_PROMPT_
Search the records below for the word "pixel". Copy each line where it occurs.

[Saved entries]
-*-
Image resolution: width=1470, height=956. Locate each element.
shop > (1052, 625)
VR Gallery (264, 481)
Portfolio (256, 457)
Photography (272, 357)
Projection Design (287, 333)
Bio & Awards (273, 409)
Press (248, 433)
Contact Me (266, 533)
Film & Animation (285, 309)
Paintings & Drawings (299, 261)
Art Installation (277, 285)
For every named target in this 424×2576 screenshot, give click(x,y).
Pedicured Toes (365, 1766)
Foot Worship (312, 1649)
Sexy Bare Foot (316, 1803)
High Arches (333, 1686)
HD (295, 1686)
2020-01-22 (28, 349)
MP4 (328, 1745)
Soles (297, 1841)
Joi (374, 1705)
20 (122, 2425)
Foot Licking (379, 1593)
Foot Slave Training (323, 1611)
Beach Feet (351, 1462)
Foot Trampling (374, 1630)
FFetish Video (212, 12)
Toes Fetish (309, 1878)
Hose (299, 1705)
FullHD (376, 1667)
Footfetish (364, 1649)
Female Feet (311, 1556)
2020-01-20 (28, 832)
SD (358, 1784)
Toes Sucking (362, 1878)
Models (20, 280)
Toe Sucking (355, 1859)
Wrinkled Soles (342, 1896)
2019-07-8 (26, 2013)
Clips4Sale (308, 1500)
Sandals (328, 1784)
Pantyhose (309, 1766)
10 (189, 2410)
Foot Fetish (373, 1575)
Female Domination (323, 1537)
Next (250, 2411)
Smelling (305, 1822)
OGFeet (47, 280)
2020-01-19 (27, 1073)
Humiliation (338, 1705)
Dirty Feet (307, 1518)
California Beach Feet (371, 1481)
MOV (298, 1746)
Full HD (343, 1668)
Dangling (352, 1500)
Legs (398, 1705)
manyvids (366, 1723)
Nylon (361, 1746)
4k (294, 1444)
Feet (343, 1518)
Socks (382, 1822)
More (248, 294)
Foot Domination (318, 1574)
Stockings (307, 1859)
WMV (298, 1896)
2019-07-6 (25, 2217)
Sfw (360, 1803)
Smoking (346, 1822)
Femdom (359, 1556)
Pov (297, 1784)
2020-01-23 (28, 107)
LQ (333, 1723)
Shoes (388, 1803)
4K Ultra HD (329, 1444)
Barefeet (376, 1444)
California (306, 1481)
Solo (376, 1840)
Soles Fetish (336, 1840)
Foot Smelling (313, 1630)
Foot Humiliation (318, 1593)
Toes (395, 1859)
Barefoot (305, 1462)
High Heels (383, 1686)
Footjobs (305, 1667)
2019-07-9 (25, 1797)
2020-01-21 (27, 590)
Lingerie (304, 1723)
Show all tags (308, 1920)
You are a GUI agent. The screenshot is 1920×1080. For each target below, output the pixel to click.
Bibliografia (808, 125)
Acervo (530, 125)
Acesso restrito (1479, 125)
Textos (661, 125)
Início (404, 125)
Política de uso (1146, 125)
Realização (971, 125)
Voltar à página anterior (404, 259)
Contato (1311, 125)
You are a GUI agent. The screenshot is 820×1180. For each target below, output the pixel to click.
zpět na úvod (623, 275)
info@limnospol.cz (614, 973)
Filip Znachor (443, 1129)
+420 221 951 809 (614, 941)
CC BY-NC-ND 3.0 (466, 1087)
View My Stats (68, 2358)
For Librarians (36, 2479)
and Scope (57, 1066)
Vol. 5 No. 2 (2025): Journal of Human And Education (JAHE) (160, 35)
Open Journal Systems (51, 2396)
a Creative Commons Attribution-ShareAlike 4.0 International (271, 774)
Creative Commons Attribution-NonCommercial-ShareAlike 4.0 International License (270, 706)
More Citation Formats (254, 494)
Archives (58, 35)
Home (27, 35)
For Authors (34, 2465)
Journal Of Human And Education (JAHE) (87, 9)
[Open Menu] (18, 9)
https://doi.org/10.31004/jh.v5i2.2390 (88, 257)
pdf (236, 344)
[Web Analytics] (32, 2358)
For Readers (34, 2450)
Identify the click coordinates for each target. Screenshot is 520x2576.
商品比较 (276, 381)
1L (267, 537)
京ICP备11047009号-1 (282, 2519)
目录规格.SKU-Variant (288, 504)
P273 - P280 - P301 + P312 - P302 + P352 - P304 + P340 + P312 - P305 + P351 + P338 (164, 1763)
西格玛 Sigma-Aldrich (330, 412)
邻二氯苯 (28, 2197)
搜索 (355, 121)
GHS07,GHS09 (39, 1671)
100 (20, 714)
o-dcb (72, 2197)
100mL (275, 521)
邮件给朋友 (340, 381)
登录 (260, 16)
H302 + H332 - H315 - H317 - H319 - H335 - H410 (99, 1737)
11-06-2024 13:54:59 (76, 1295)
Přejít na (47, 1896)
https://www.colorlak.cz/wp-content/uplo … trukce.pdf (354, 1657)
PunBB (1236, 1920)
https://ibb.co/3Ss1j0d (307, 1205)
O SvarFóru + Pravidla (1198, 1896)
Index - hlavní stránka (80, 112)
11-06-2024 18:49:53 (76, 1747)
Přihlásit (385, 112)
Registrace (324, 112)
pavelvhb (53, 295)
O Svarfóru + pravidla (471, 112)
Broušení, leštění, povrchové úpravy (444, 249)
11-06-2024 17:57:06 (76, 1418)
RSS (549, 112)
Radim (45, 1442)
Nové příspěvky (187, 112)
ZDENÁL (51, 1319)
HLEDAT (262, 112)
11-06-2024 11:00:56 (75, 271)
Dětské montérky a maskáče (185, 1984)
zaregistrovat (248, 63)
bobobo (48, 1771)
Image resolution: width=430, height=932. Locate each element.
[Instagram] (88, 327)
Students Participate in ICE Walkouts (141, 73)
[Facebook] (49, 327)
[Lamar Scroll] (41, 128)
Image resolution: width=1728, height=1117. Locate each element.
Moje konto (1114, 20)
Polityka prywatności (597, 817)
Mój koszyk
-*-
_SOLUTION_
You are a GUI agent. The screenshot is 1920×1080. For each target below, output the pixel to click.
You are a GUI agent. The screenshot is 820×1180. For each target below, output the pixel to click.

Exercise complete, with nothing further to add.